Miyajima

[30.12.]

Nachdem in Hiroshima die typischen Sightseeing-Sachen eh alle geschlossen haben (und es davon auch gar nicht so viele gibt), sind wir heute auf eine Insel vor der Stadt gefahren. Dafür sind wir erstmal in die falsche Tram gestiegen und haben es fünfzehn Minuten nicht gemerkt. Eigentlich wäre es nur eine knappe Stunde bis zum Fährhafen. Die Fähre selbst fuhr alle zehn Minuten, die Fahrzeit beträgt auch ungefähr zehn. 

Die Insel ist vor allem für das "schwebende" Torii bekannt, welches bei Flut im Wasser ist.
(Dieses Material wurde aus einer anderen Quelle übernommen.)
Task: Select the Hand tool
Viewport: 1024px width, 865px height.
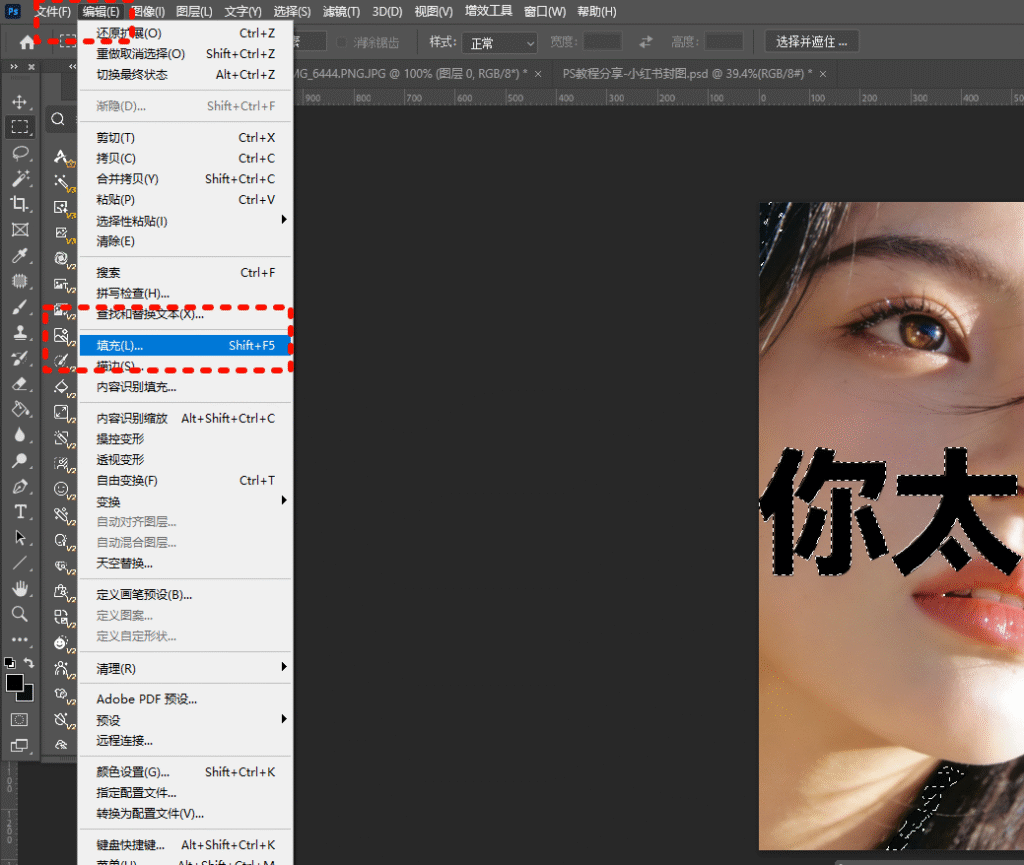Action: (x=18, y=588)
Es gehört zu einem größeren Schrein, der ebenfalls halb ins Flut-Wasser gebaut ist und bei Ebbe trocken liegt. Auf der Insel gibt es noch viele weitere Schreine und Tempel (neuerdings bei uns unter dem Begriff "Schrempel" zusammengefasst). Nahe am Hafen sind viele kleine Geschäfte. Außerdem gibt es wohl ein Aquarium. Wir erklommen den höchsten Gipfel der Insel, was gut 500 Höhenmeter sind. Der Aufstieg dauert etwa 90 Minuten, sprich, man steigt quasi durchgehend Treppen. Mir ging es nicht so wirklich prima damit, was der Periode geschuldet war. An sich war der Weg wirklich schön. 
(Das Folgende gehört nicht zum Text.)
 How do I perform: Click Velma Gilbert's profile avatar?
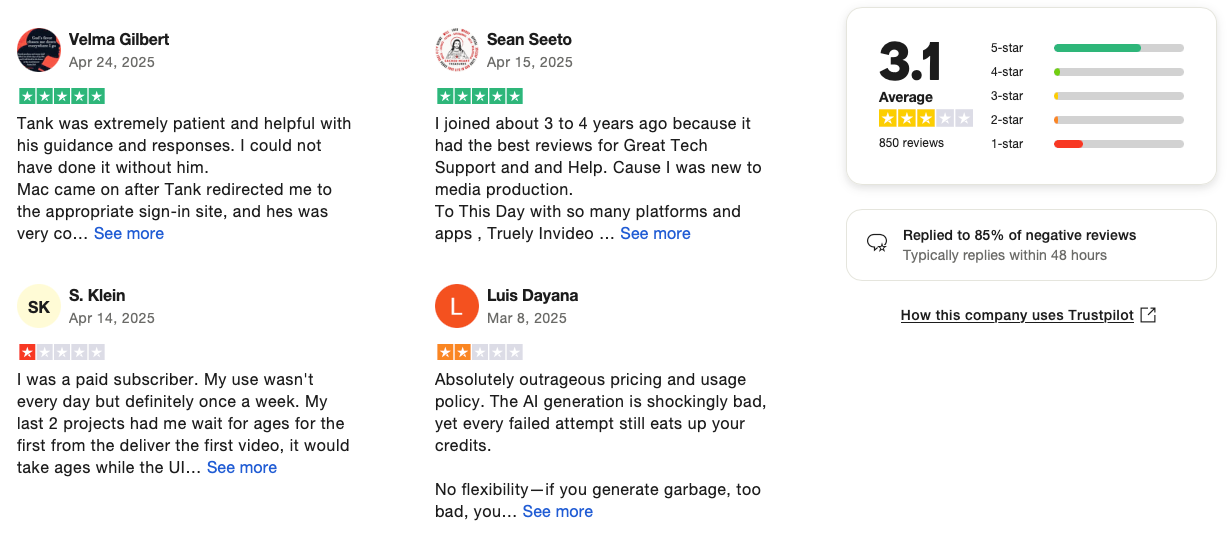point(39,50)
Das Wetter war leider von Anfang an diesig und wurde eher noch undurchsichtiger, sonst wäre die Aussicht wahrscheinlich phänomenal gewesen. 

Wir fuhren mit der Seilbahn wieder hinunter, wobei der obere Abschnitt mit größeren Gondeln bestritten wird und man in der Mitte auf kleinere umsteigt. Es ist schön, so über die Bäume zu gleiten.

Nach einem Heißgetränk kauften wir uns noch frittierte Momiji Manju, was hier eine lokale Spezialität ist. Normalerweise isst man Momiji Manju einfach so, das sind blattförmige Küchlein mit einer Füllung aus roten Bohnen. Frittiert ist auch witzig, muss ich aber nicht unbedingt haben. 

Auf dem Heimweg aßen wir bei Coco-Ichibanya veganes Curry. Das ist eine Kette, die sich auf Curry spezialisiert, unter Veganern und Vegetariern sehr bekannt.